Capturer Vespa ne sera pas pour autant chose aisée. « La difficulté de la mission sera d’approcher un débris qui bouge de façon non contrôlée, indique Luisa Innocenti. La première tâche alors de ClearSpace1 sera d’observer ce débris depuis l’espace, jusqu’à ce qu’il comprenne ses mouvements. » Viendra ensuite la deuxième étape, au cours de laquelle le chasseur de débris devra se rapprocher au plus près de sa cible et la capturer entre ses quatre tentacules. Le tout en évitant de générer, dans l’opération, de nouveaux débris. « Une fois capturé, nous allons utiliser de la propulsion pour freiner ClearSpace1 et son débris, poursuit Muriel Richard. Cette manœuvre permettra de réduire leur altitude et les faire entrer doucement dans l’atmosphère, où ils vont se désintégrer. »

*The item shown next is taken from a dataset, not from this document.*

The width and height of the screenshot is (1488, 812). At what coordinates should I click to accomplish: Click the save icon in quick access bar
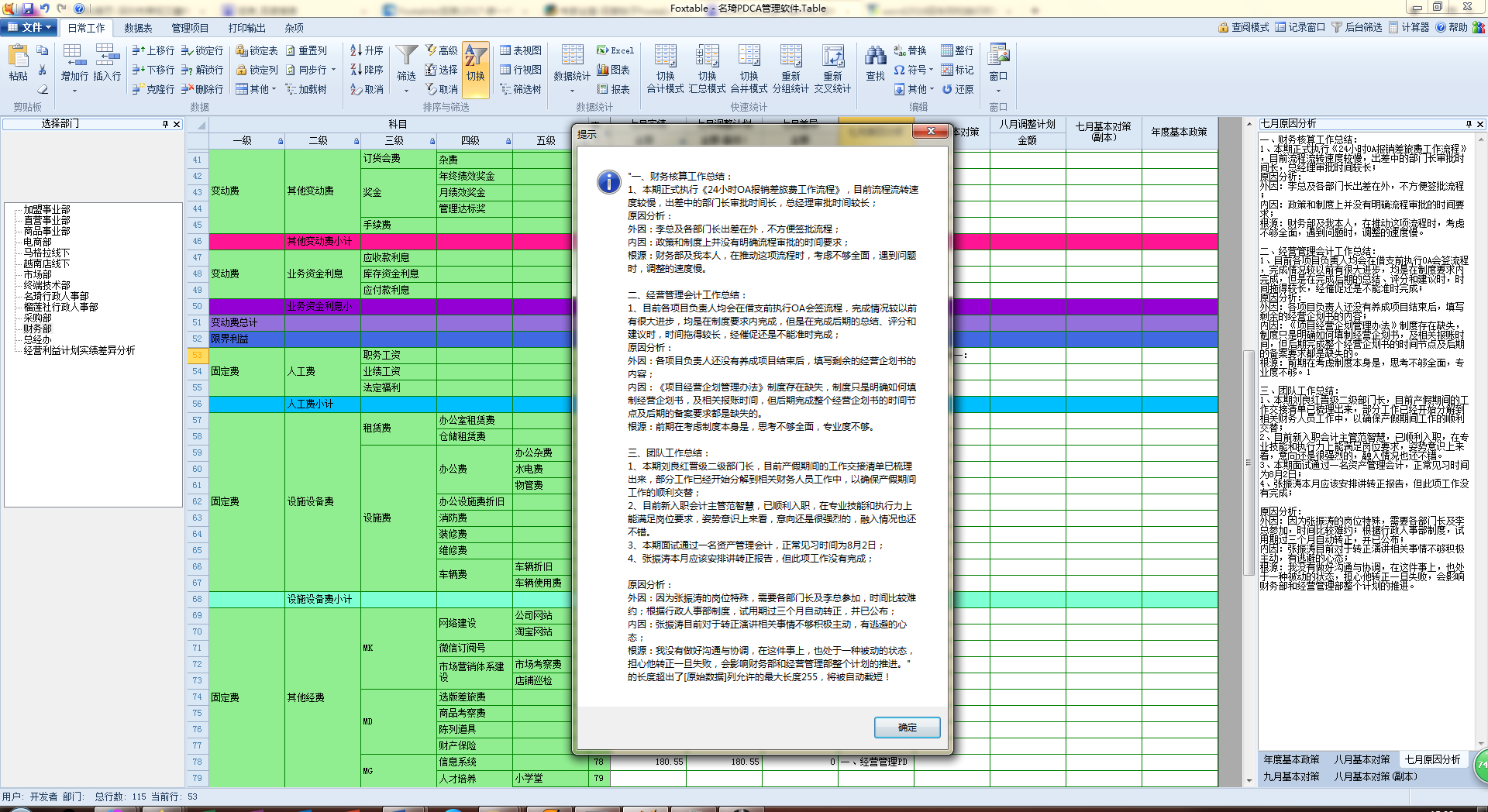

Les prémices de la dépanneuse de l’Espace

Autrement dit, ClearSpace1 ne servira qu’une fois. On pourrait alors se dire que l’investissement est lourd pour un seul débris retiré dans l’espace. « C’est une première mission, le but n’est pas de se limiter à celle-ci », insiste alors Luc Piguet, qui ne perd pas de vue les projets de constellations de satellites – Starlink, OneWev, Iridium… – annoncés pour bientôt et qui prévoient, pour les plus grands, des grappes de plusieurs milliers d'appareils. « L’idée, pour ClearSteam, est de développer des services commerciaux, depuis l’Espace, pour ces opérateurs de constellation », reprend Luc Piguet.

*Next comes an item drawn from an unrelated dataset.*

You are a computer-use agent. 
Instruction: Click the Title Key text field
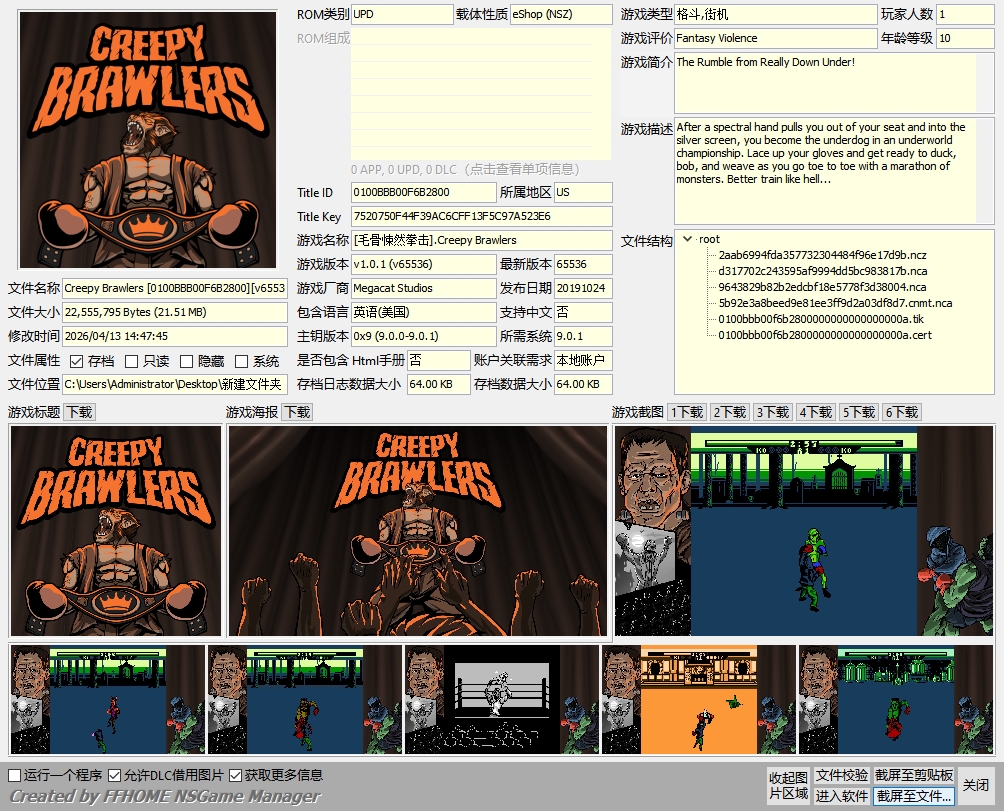coord(481,216)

Parmi les services imaginables, Luisa Innocenti évoque, par exemple, des pleins d’ergols [le carburant des satellites] ou des révisions de satellites en orbite pour étendre la durée des missions. Mais ça peut être aussi, très certainement même, l’enlèvement d’un débris jugé à risque. Il reste encore un business model à trouver, concèdent Luc Piguet et Muriel Richard. « Il est absolument clair qu’il faudra arriver, à l’avenir, à ce que nos chasseurs puissent désorbiter plusieurs débris, indique Muriel Richard. L’idée serait que le capteur soit capable de capturer un débris, de le déposer sur une orbite suffisamment basse pour qu’il rentre de lui-même dans l’atmosphère, puis de remonter en chercher un autre, et ainsi de suite jusqu’à cinq ou dix objets… » Une sorte de dépanneuse de l’Espace, autrement dit. La start-up suisse y travaille activement.